### SELECTION

Cache

1. What is Cache
2. What is LRU
3. LRU Cache Structure in LevelDB
4. Overall Cache Flow

1. What is Cache

Cache is hardware or software that temporarily stores data in computing environments. It is a smaller, faster, and more expensive memory used to improve the performance of recently or frequently accessed data.

There are several types of caches:

CPU Cache: Memory mounted next to the CPU
Disk Cache: Memory built into hard disks for disk control and external interface
Other Caches: These are the caches we need to understand in LevelDB. Caches other than the two mentioned above are mainly managed through software, such as page cache where the operating system's main memory is copied to the hard disk.

2. What is LRU

LRU(Least Recently Used) policy is a page replacement algorithm, which means that the least recently used data will be removed. The basic assumption of this algorithm is that the data that has not been used for the longest time is unlikely to be used in the future.

LRU Cache works by removing the least recently used item when the cache is full and placing a new node. LRU Cache can be implemented using double linked list.

Below is a diagram explaining LRU Cache.

The basic assumption is that the data closer to Head (rightmost node) is recently used and the data closer to Tail (leftmost node) is old. When accessing cached data, move the data to Head to indicate that it is recently used and remove it from the priority queue.

The order of reading data is A, B, C, D, E, D, F.

The numbers in parentheses indicate sorting. The smaller the number, the closer the data is to Tail.
When E is read, the cache is full, so the oldest data A is removed.
Continue reading D and F, and you can see that the node with the least access count is removed and replaced.

(Rows of pointing data)
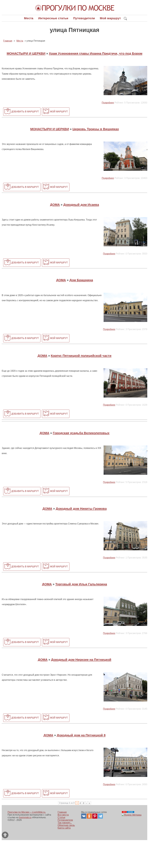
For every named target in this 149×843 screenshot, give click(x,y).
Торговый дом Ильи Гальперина (81, 584)
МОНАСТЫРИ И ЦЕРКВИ (26, 53)
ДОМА (55, 204)
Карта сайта (64, 828)
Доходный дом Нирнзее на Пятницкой (81, 659)
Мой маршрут (110, 18)
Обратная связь (66, 825)
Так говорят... (65, 822)
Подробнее (108, 102)
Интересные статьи (53, 18)
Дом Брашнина (81, 280)
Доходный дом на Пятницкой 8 (81, 735)
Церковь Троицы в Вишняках (95, 129)
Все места (63, 815)
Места (28, 18)
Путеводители (84, 18)
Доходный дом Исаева (81, 204)
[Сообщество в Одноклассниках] (89, 816)
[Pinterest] (94, 816)
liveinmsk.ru (25, 817)
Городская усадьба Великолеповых (81, 433)
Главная (62, 812)
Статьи (61, 817)
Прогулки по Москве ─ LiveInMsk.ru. (27, 812)
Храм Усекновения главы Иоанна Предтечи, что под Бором (95, 53)
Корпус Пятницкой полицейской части (81, 356)
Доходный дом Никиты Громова (81, 508)
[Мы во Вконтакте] (83, 816)
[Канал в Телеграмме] (100, 816)
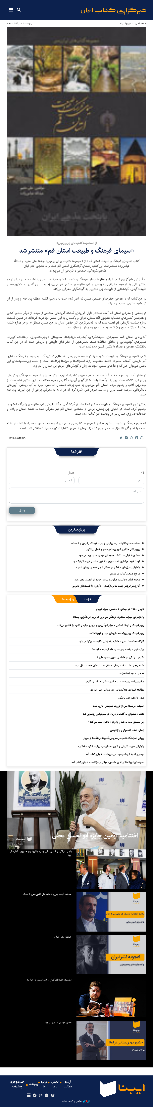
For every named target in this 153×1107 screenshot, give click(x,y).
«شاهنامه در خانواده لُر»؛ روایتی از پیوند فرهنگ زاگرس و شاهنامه (105, 543)
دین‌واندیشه (125, 23)
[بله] (34, 1096)
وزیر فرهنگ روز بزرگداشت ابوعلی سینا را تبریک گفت (116, 633)
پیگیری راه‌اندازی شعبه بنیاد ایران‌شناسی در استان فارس (114, 681)
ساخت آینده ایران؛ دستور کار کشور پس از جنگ (47, 894)
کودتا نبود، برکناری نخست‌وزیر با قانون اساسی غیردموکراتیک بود (106, 561)
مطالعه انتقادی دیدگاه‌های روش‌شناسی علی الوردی (117, 690)
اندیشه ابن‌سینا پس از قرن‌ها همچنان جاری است (118, 706)
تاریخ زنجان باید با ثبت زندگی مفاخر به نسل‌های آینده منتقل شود (109, 665)
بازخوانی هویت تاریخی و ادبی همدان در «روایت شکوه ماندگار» (111, 746)
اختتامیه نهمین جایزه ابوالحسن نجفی (95, 836)
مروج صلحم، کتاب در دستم (125, 573)
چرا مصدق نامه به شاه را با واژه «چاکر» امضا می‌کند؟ (116, 722)
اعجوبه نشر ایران (63, 937)
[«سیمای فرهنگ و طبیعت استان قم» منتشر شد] (76, 131)
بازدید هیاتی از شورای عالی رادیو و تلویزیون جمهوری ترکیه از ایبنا (41, 853)
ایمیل (71, 472)
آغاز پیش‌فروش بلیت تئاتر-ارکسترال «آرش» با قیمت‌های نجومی (106, 586)
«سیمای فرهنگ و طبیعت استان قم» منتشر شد (76, 250)
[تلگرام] (46, 1096)
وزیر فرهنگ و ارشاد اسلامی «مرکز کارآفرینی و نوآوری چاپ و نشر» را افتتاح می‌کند (100, 625)
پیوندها (33, 1084)
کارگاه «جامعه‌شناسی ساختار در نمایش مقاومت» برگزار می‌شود (111, 641)
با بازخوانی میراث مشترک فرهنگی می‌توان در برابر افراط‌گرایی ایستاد (108, 617)
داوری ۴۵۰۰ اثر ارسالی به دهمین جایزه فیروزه (120, 609)
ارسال (22, 510)
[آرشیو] (28, 1096)
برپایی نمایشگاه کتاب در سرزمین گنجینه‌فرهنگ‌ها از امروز (113, 738)
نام (142, 472)
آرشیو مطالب (68, 1084)
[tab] (87, 599)
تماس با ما (55, 1084)
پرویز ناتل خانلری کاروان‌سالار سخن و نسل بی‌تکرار (113, 549)
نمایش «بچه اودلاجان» (131, 673)
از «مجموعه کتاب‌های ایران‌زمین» (76, 243)
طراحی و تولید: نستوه (72, 1101)
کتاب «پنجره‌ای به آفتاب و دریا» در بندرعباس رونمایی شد (113, 714)
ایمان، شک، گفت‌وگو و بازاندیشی (127, 730)
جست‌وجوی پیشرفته (17, 1084)
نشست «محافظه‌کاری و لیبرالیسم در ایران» (49, 980)
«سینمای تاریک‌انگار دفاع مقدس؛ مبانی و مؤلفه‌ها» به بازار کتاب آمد (107, 762)
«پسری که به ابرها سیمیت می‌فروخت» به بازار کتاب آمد (114, 754)
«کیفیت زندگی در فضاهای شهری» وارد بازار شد (119, 657)
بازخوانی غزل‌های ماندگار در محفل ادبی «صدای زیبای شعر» (108, 567)
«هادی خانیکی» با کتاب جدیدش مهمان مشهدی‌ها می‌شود (109, 555)
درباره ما (44, 1084)
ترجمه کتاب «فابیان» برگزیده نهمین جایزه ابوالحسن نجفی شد (107, 579)
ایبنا (113, 11)
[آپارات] (52, 1096)
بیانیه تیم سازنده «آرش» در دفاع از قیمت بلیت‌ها (118, 649)
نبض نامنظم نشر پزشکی (131, 698)
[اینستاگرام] (40, 1096)
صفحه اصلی (140, 23)
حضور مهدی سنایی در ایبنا (58, 1022)
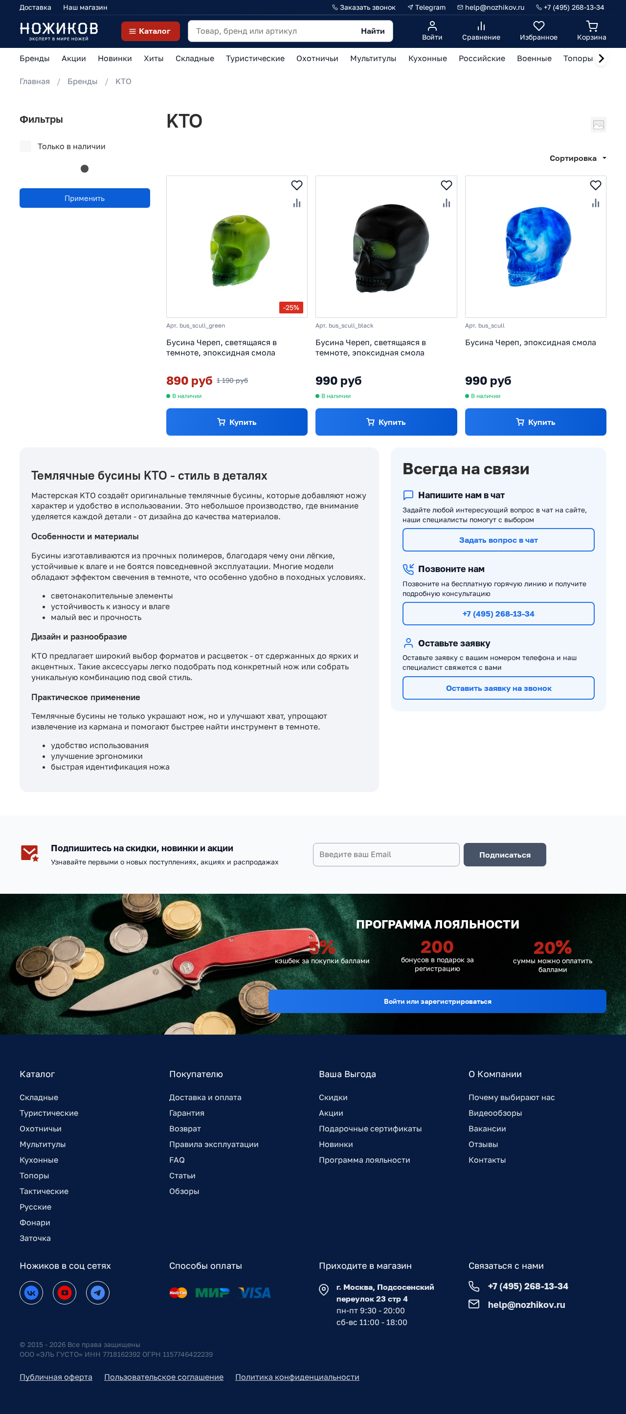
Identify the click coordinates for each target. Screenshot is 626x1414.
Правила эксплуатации (214, 1144)
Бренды (82, 81)
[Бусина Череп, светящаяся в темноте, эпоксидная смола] (386, 247)
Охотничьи (41, 1128)
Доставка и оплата (205, 1097)
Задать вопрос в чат (498, 540)
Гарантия (186, 1113)
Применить (85, 198)
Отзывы (483, 1144)
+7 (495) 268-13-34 (499, 614)
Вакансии (487, 1128)
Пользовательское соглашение (164, 1377)
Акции (331, 1113)
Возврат (185, 1128)
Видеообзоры (495, 1113)
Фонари (35, 1222)
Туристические (49, 1113)
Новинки (336, 1144)
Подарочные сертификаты (370, 1128)
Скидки (333, 1097)
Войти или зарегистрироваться (438, 1001)
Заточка (35, 1238)
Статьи (182, 1175)
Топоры (34, 1175)
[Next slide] (601, 58)
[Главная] (59, 31)
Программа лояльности (364, 1160)
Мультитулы (43, 1144)
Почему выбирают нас (512, 1097)
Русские (35, 1207)
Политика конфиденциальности (297, 1377)
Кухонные (39, 1160)
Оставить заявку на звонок (499, 688)
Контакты (487, 1160)
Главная (35, 81)
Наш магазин (85, 7)
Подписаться (505, 855)
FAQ (177, 1160)
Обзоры (184, 1191)
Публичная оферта (56, 1377)
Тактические (44, 1191)
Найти (373, 31)
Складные (39, 1097)
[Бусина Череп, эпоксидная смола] (535, 247)
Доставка (35, 7)
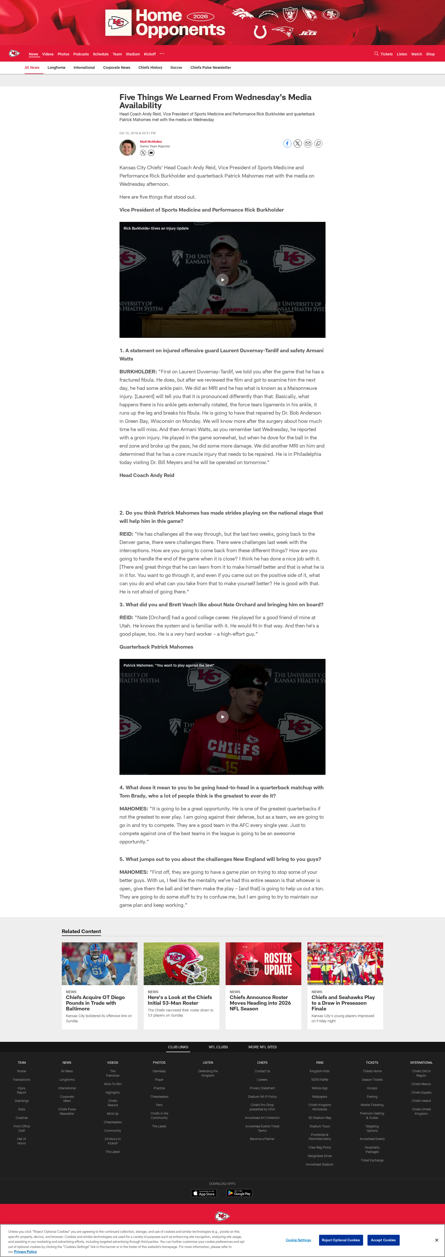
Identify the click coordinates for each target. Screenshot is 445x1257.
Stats (21, 1109)
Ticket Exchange (372, 1160)
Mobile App (320, 1088)
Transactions (21, 1079)
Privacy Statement (262, 1088)
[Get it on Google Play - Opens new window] (239, 1195)
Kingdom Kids (320, 1071)
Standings (22, 1100)
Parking (372, 1096)
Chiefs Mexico (421, 1084)
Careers (262, 1079)
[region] (222, 1240)
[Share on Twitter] (298, 146)
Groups (372, 1088)
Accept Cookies (383, 1240)
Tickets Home (372, 1071)
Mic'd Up (112, 1113)
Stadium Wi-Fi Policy (262, 1096)
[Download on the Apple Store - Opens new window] (204, 1193)
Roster (21, 1071)
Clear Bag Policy (320, 1147)
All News (67, 1071)
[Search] (376, 53)
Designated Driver (320, 1156)
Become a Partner (262, 1139)
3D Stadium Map (319, 1117)
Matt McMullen (151, 141)
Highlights (113, 1092)
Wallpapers (319, 1096)
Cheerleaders (113, 1122)
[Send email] (308, 146)
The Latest (113, 1151)
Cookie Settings (298, 1240)
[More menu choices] (162, 54)
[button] (222, 280)
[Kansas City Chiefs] (222, 1217)
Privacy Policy (25, 1252)
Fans (159, 1105)
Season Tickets (372, 1079)
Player (159, 1079)
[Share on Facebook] (287, 146)
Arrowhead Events (372, 1139)
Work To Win (113, 1084)
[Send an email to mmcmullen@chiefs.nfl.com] (151, 153)
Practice (159, 1088)
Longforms (67, 1079)
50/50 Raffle (319, 1079)
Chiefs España (421, 1092)
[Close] (436, 1240)
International (67, 1088)
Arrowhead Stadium (319, 1164)
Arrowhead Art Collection (262, 1117)
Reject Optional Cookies (341, 1240)
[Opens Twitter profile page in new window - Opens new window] (143, 153)
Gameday (159, 1071)
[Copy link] (318, 143)
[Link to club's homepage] (14, 53)
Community (112, 1130)
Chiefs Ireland (421, 1100)
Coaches (22, 1117)
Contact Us (262, 1071)
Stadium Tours (320, 1126)
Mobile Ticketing (372, 1105)
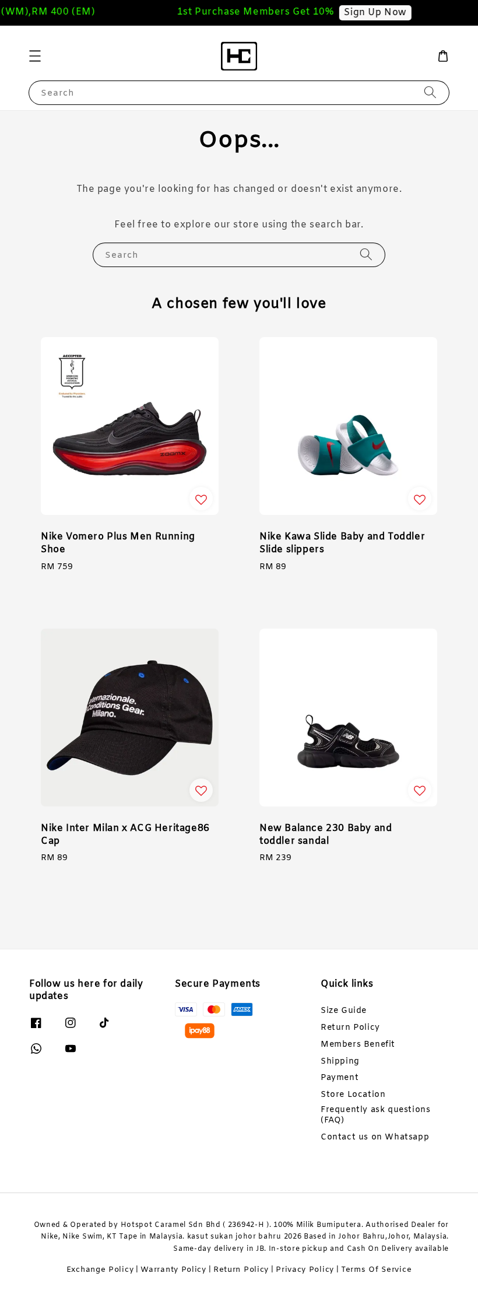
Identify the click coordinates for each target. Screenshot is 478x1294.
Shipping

### WRITTEN INSTRUCTION
According to the text on caches, what data structure can be used to implement an LRU Cache?

### RESPONSE
A double linked list.